Your assignment:
Could you copy each line of the entries that contains "agent"?

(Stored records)

◇ ◇ ◇ ◇

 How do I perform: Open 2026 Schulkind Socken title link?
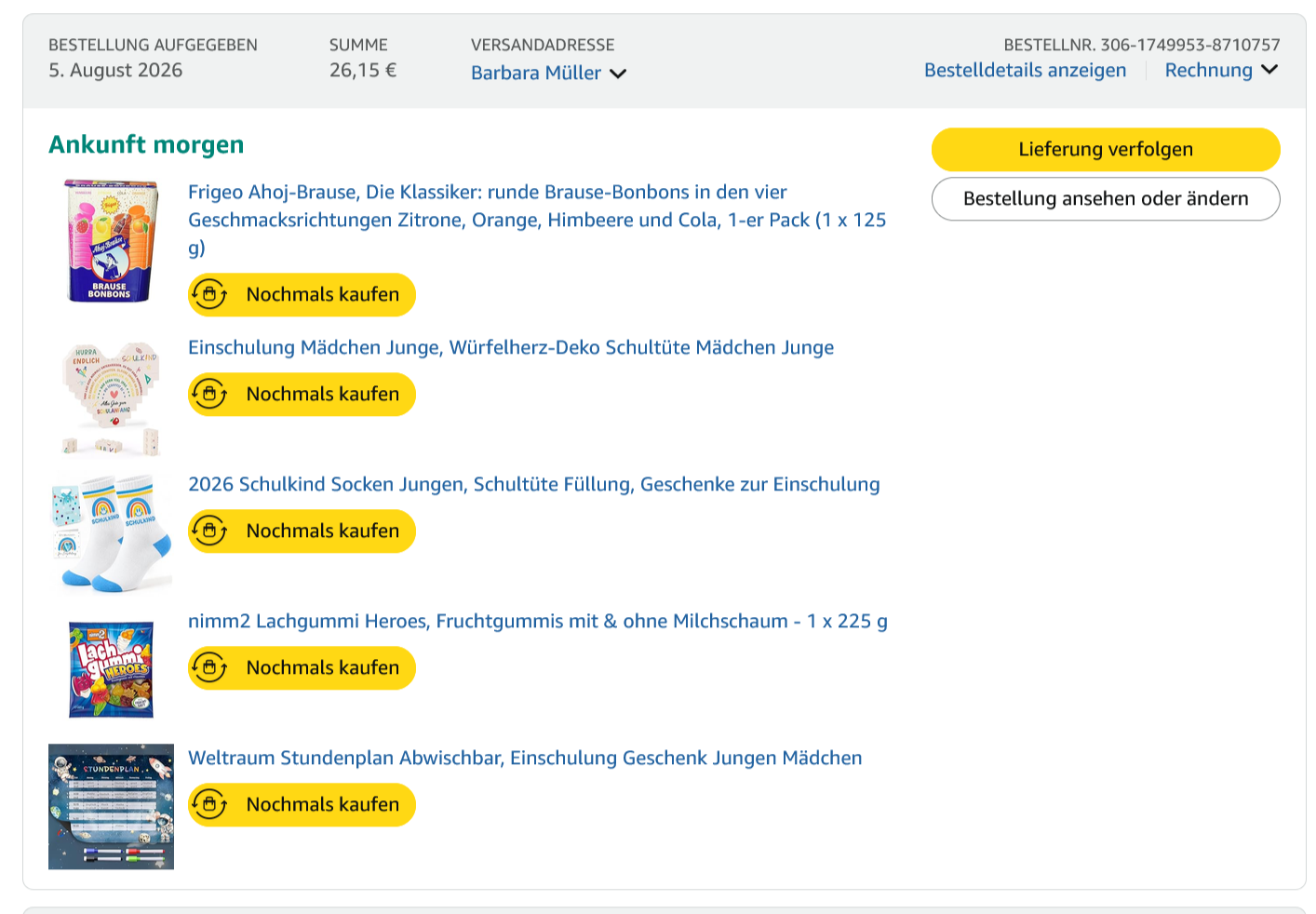click(x=534, y=484)
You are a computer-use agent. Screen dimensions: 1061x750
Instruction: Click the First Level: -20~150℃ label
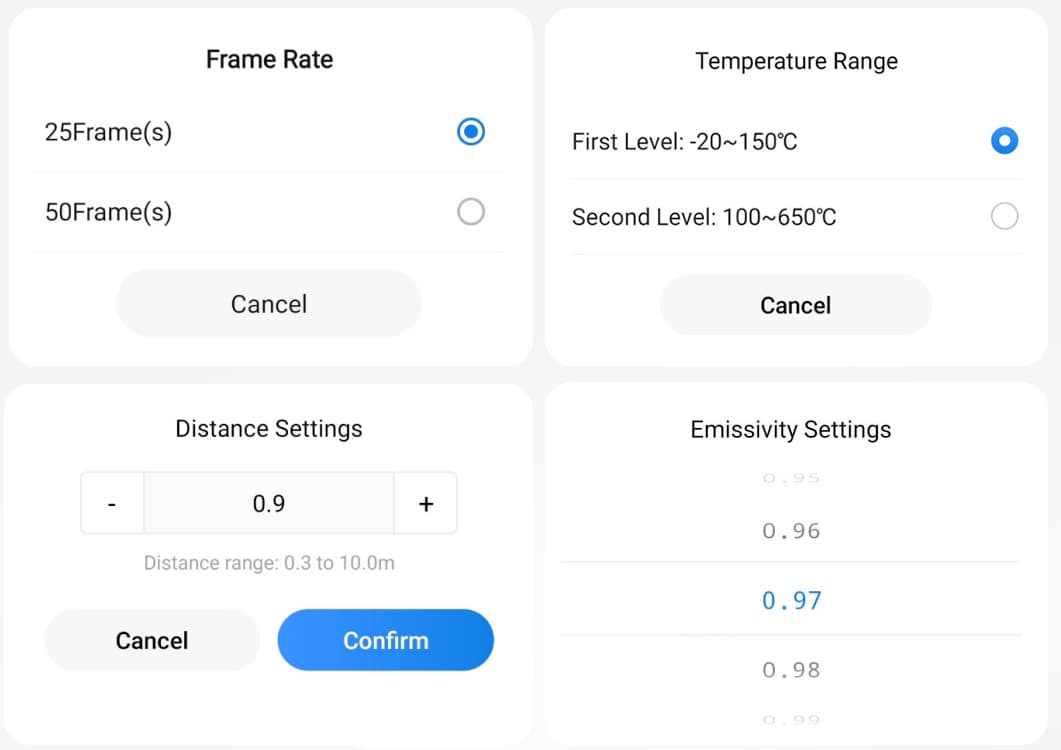click(685, 142)
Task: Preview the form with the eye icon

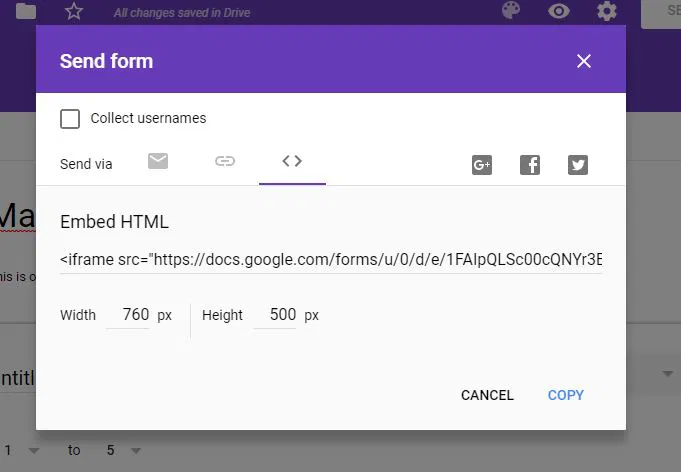Action: 559,11
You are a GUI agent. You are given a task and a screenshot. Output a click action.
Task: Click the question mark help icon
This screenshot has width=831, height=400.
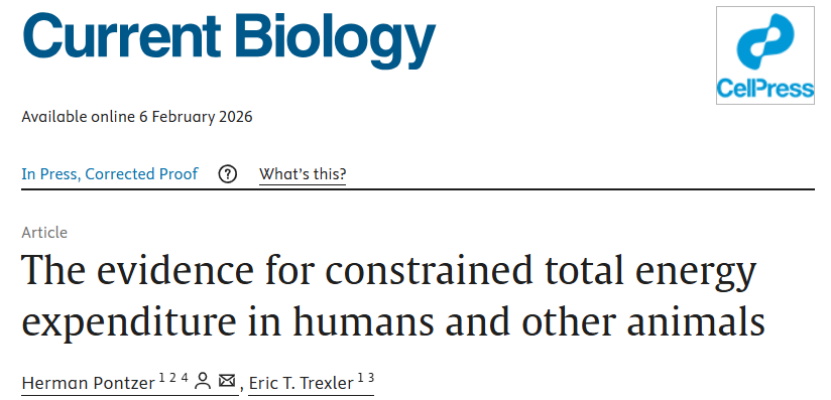228,174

◇ ◇ ◇ ◇

Exercise response:
You are a computer-use agent. Screen dimensions: 1061x750
You are a GUI agent. You are given a task and a screenshot. Output a click action.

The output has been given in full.